### What this exercise asks
- A) From the passage about special prison units for terrorists below, extract the stretch from "Another important aspect" through "simple as that.".
- B) Carry on the passage about special prison units for terrorists below, starting after its final sentence.
==== Text under study
These are not the ‘Jihadi Jails’ of fevered tabloid imagination. I saw them as quiet, highly controlled and secure environments run by highly trained staff, where the goal was to reduce the danger posed by the individual, with therapies aligned to need. The primary purpose of these units was to serve national security, not rehabilitation. The other by-product of such patient intervention would be a flow of intelligence as staff developed rapport with prisoners and what made them tick. We can’t speak to dead terrorists and therefore the only realistic way we have to prevent further atrocities is to build up the richest possible behavioural profiles of those available to us in custody.
Another important aspect of these units was what I called a ‘humanised’ regime. These units could not be more austere or punitive than ordinary custody, except in the sense of very high levels of control and safety. While there might be atavistic satisfaction in throwing grotesquely cruel terrorists into the dungeons of popular imagination, it’s wrong for a whole host of ethical and operational reasons. It would deprive us of the chance to study and influence them and almost certainly feed into a sense of grievance that might become lethally dangerous. Brutalising people in prisons turns out brutes. It’s as simple as that.
========
==== Supplied entries
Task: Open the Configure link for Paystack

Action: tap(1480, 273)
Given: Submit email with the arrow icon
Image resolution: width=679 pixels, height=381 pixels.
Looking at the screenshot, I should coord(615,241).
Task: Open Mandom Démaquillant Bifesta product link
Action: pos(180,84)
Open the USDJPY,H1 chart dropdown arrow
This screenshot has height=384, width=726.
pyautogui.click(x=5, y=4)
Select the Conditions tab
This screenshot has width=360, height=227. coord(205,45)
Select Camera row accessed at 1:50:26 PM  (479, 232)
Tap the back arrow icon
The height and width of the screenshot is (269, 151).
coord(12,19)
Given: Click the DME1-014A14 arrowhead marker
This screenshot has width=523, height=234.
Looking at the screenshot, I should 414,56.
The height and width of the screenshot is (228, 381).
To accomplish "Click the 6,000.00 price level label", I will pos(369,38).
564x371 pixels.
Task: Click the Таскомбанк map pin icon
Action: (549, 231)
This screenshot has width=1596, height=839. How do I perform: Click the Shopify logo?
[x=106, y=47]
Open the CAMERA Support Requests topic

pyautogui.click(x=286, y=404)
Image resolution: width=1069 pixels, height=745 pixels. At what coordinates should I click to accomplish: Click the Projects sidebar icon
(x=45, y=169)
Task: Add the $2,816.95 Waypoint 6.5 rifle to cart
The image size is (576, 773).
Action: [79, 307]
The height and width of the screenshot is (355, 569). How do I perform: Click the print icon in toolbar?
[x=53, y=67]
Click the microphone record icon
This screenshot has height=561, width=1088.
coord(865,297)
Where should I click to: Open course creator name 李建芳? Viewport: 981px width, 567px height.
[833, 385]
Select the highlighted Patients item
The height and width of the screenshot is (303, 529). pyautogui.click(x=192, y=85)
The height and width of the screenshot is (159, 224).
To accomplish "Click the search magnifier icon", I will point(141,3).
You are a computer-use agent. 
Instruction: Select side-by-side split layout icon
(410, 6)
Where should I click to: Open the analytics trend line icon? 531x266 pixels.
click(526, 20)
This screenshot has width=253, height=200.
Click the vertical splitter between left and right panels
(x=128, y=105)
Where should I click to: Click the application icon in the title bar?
========
### Answers for this exercise
- A)
Another important aspect of these units was what I called a ‘humanised’ regime. These units could not be more austere or punitive than ordinary custody, except in the sense of very high levels of control and safety. While there might be atavistic satisfaction in throwing grotesquely cruel terrorists into the dungeons of popular imagination, it’s wrong for a whole host of ethical and operational reasons. It would deprive us of the chance to study and influence them and almost certainly feed into a sense of grievance that might become lethally dangerous. Brutalising people in prisons turns out brutes. It’s as simple as that.

- B)
The prison service has adopted the bare bones of this recommendation, somewhat unwillingly. It eventually produced three separation units. One was mothballed even before it began operation, one lies empty and the third has barely a handful of residents. The arguments I have seen in defence of this state of affairs are pretty thin. While there are only around 220 people convicted of terrorist offences in a prison population of 85,000, all the evidence is that there are an unknown number of charismatic proselytisers operating across the prison system in lower security prisons, where surveillance and control is even more tenuous, who may not have been convicted of terrorist offences but are intent on spreading hateful ideologies unchecked.
So while these units should not be filled for the sake of it, I am deeply unconvinced that they are being fully utilised as I suggested. It is more likely that a fear of litigation – a fact of life when dealing with violent extremists – combined with an institutional reluctance to take on this threat has meant an important resource is not being used properly and we are less safe as a result.
The argument that people like Mohiussunnath Chowdhury would not be in such units in the first place is similarly misplaced. I never intended separation units to be a stand-alone response to the terror threat inside prison. Separating the preacher from his adherents was only the first stage in dealing with violent extremists.
Breaking the psychological chain of dependency between the two would create an opening for prisons to go after the ‘second tier’ enforcers for such people and close down their malign powerbases. These individuals are often involved in other challenges to power and control, such as the rampant drugs economy that fuels much of the violence in the system.
Moreover, the single terrorist prisoner risk management team that I envisaged would mean a well-developed picture of the risks posed by the likes of Chowdhury. His release from custody would have been tightly managed, stopping him from going straight from prison to planning his next attack.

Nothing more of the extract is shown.